* _PROBLEM STATEMENT_:
Each entry should be restated word for word, with all pictures left out.
________________________
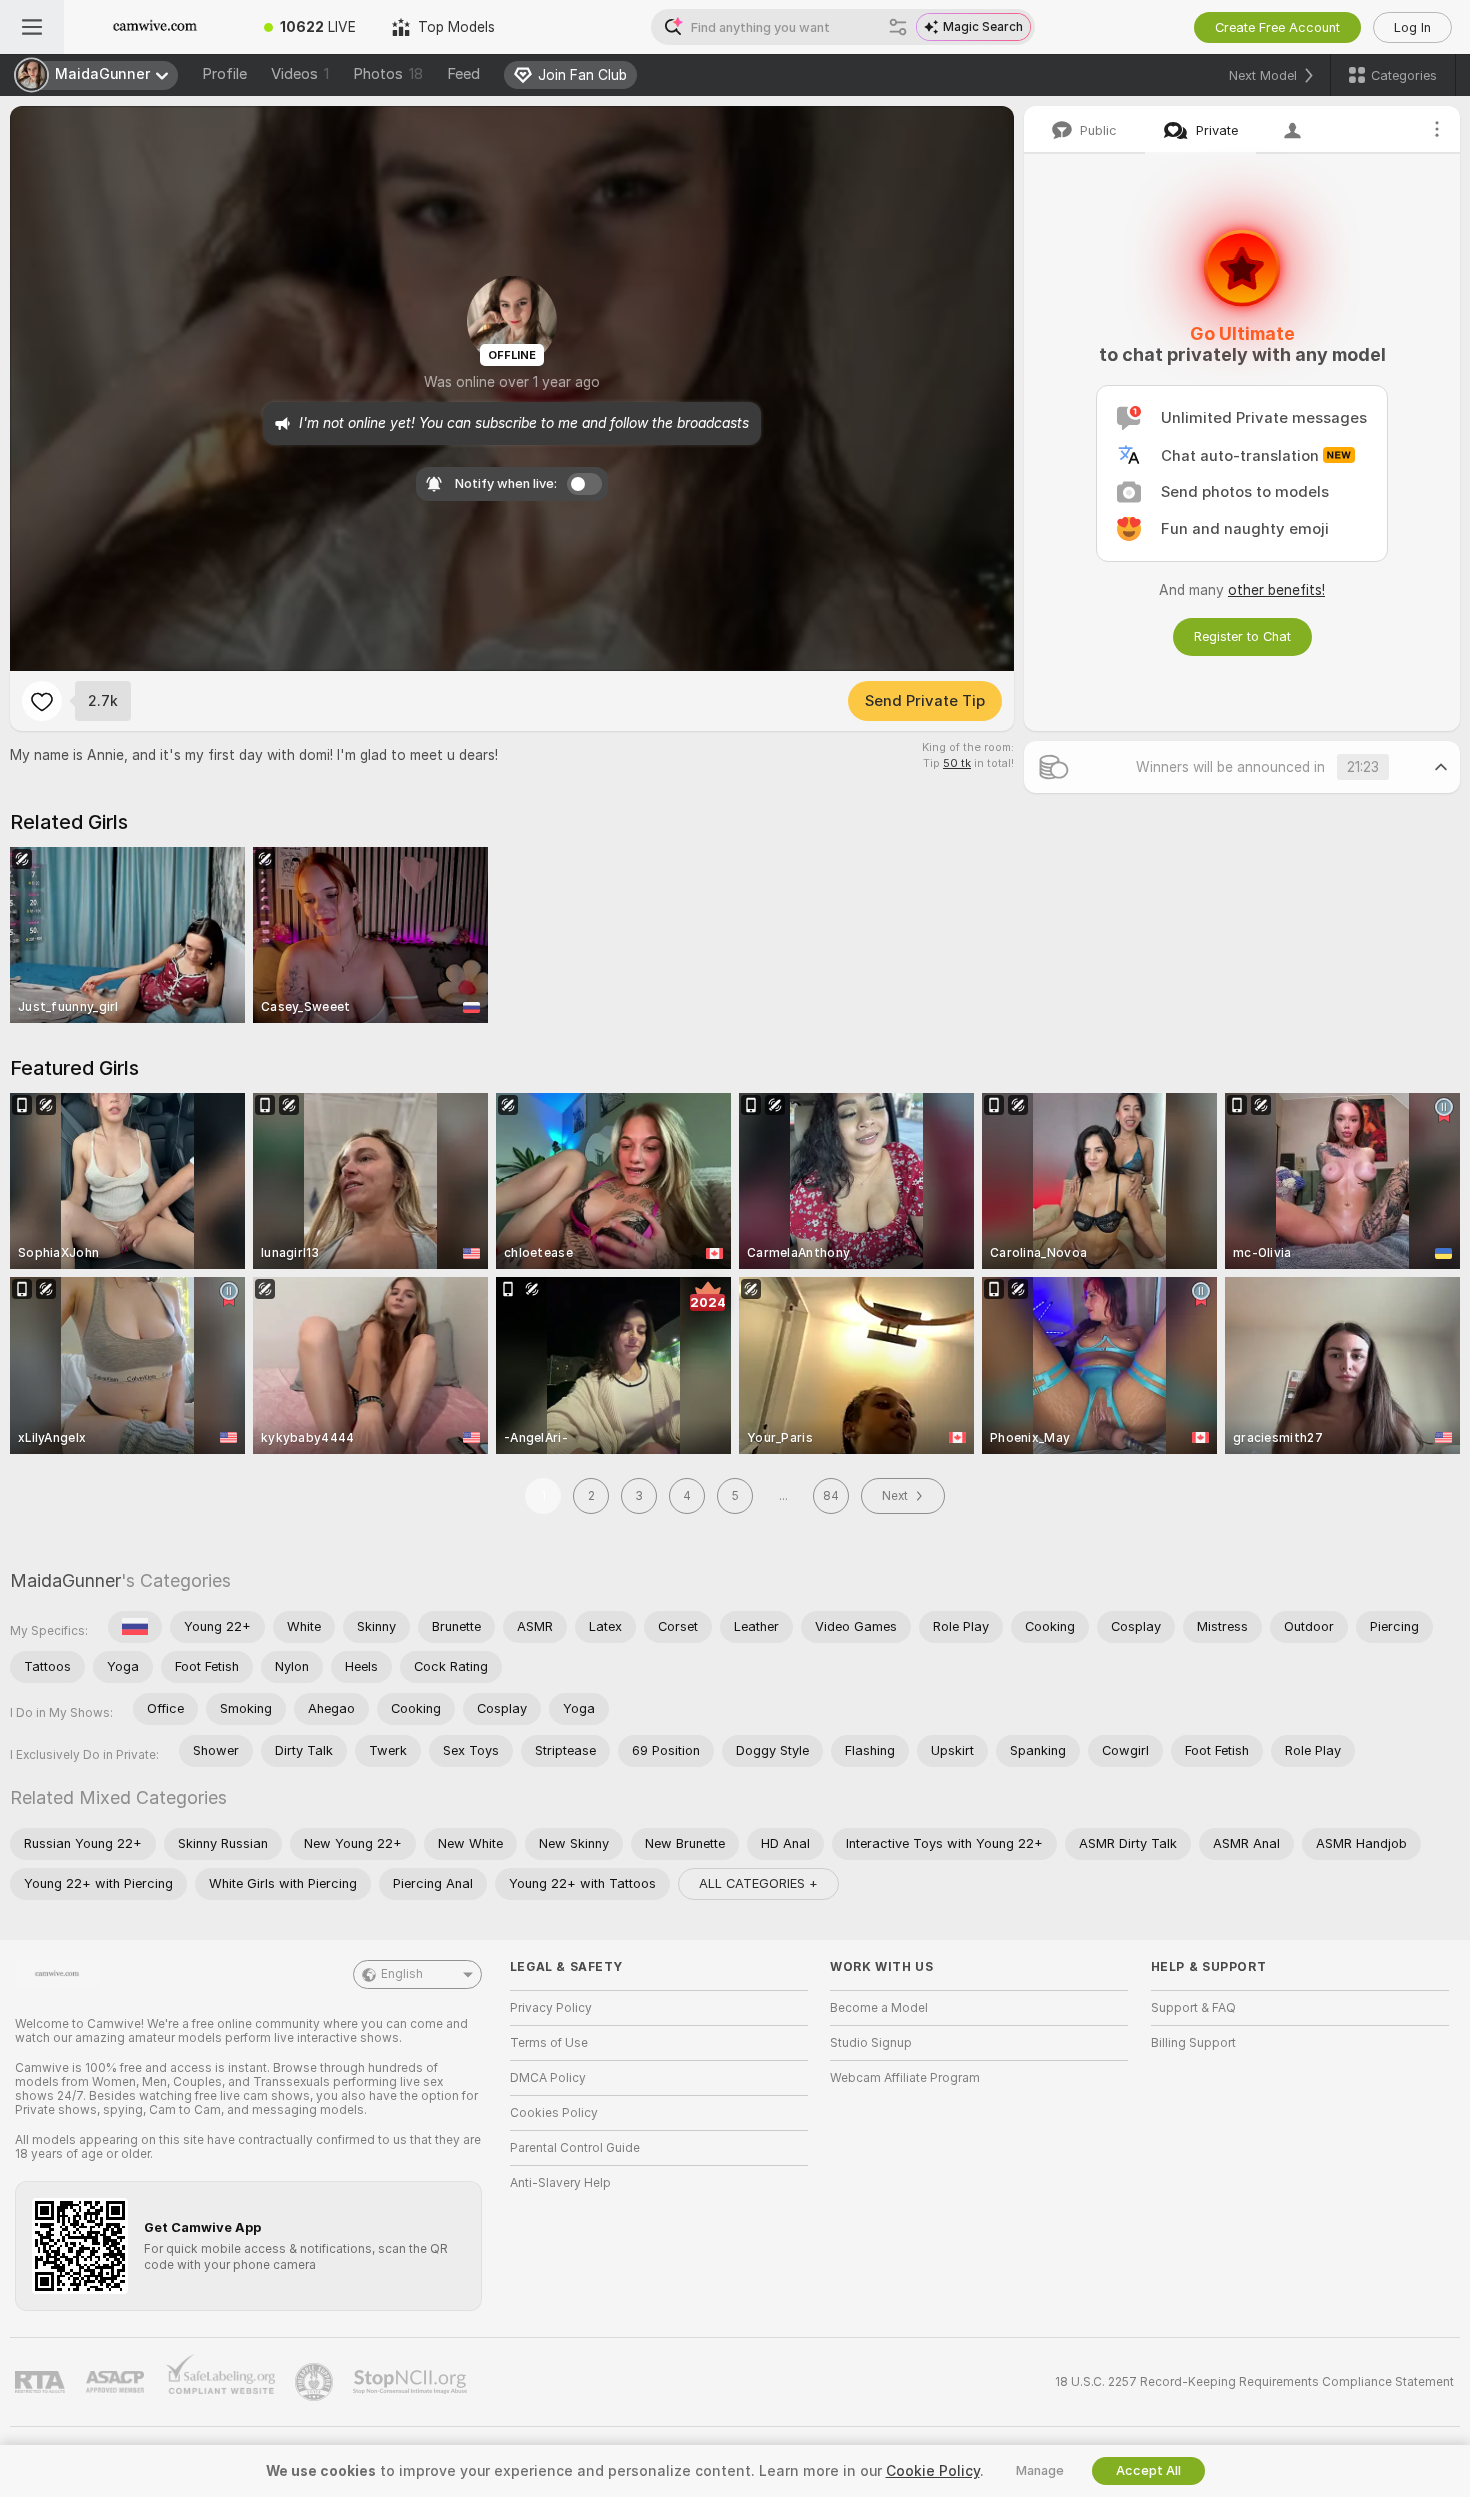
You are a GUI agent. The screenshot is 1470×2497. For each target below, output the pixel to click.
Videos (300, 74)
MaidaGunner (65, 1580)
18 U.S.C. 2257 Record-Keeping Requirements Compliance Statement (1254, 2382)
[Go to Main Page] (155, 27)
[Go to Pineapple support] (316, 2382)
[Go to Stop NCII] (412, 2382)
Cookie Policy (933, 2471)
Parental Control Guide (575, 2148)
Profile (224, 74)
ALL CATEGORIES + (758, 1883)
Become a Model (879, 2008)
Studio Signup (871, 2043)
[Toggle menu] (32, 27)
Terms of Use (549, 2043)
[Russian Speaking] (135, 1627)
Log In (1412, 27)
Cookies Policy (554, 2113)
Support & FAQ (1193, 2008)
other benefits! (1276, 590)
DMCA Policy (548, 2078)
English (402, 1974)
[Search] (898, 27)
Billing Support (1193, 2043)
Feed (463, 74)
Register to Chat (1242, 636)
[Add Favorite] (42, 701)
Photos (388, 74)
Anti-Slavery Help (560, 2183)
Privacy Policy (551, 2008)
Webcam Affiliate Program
________________________
* _SOLUTION BELOW_:
You are a GUI agent. The screenshot is 1470×2497. For each target below, output the pixel to click.
Videos (300, 74)
MaidaGunner (65, 1580)
18 U.S.C. 2257 Record-Keeping Requirements Compliance Statement (1254, 2382)
[Go to Main Page] (155, 27)
[Go to Pineapple support] (316, 2382)
[Go to Stop NCII] (412, 2382)
Cookie Policy (933, 2471)
Parental Control Guide (575, 2148)
Profile (224, 74)
ALL CATEGORIES + (758, 1883)
Become a Model (879, 2008)
Studio Signup (871, 2043)
[Toggle menu] (32, 27)
Terms of Use (549, 2043)
[Russian Speaking] (135, 1627)
Log In (1412, 27)
Cookies Policy (554, 2113)
Support & FAQ (1193, 2008)
other benefits! (1276, 590)
DMCA Policy (548, 2078)
English (402, 1974)
[Search] (898, 27)
Billing Support (1193, 2043)
Feed (463, 74)
Register to Chat (1242, 636)
[Add Favorite] (42, 701)
Photos (388, 74)
Anti-Slavery Help (560, 2183)
Privacy Policy (551, 2008)
Webcam Affiliate Program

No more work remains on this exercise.